■ **AIM OF THE EXERCISE**
Your task is to print the listing exactly as it stands.

■ **DATA**
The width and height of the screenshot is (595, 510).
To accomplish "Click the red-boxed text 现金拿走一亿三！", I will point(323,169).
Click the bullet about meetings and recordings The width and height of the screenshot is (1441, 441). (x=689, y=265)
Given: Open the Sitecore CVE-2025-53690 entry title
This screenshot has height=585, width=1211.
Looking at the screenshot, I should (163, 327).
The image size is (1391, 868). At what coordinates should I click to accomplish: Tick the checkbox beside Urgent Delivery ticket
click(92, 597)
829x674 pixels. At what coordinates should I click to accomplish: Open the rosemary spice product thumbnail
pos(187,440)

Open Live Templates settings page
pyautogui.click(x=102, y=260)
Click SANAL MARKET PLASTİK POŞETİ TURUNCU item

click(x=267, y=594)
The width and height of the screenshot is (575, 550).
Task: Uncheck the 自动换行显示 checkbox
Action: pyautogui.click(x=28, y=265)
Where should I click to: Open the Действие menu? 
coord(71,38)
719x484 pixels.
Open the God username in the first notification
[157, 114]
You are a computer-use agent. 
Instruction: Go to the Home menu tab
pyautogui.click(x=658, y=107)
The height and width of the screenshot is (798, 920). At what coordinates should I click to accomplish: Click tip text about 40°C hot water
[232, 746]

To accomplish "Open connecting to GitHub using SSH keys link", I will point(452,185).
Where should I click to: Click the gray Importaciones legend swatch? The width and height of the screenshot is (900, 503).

■ **EXERCISE ANSWER**
The width and height of the screenshot is (595, 510).
To accomplish "Click the red-boxed text 现金拿走一亿三！", I will point(323,169).
Click the bullet about meetings and recordings The width and height of the screenshot is (1441, 441). (x=689, y=265)
Given: Open the Sitecore CVE-2025-53690 entry title
This screenshot has height=585, width=1211.
Looking at the screenshot, I should (163, 327).
The image size is (1391, 868). At what coordinates should I click to accomplish: Tick the checkbox beside Urgent Delivery ticket
click(92, 597)
829x674 pixels. At what coordinates should I click to accomplish: Open the rosemary spice product thumbnail
pos(187,440)

Open Live Templates settings page
pyautogui.click(x=102, y=260)
Click SANAL MARKET PLASTİK POŞETİ TURUNCU item

click(x=267, y=594)
The width and height of the screenshot is (575, 550).
Task: Uncheck the 自动换行显示 checkbox
Action: pyautogui.click(x=28, y=265)
Where should I click to: Open the Действие menu? 
coord(71,38)
719x484 pixels.
Open the God username in the first notification
[157, 114]
You are a computer-use agent. 
Instruction: Go to the Home menu tab
pyautogui.click(x=658, y=107)
The height and width of the screenshot is (798, 920). At what coordinates should I click to accomplish: Click tip text about 40°C hot water
[232, 746]

To accomplish "Open connecting to GitHub using SSH keys link", I will point(452,185).
Where should I click to: Click the gray Importaciones legend swatch? The width and height of the screenshot is (900, 503).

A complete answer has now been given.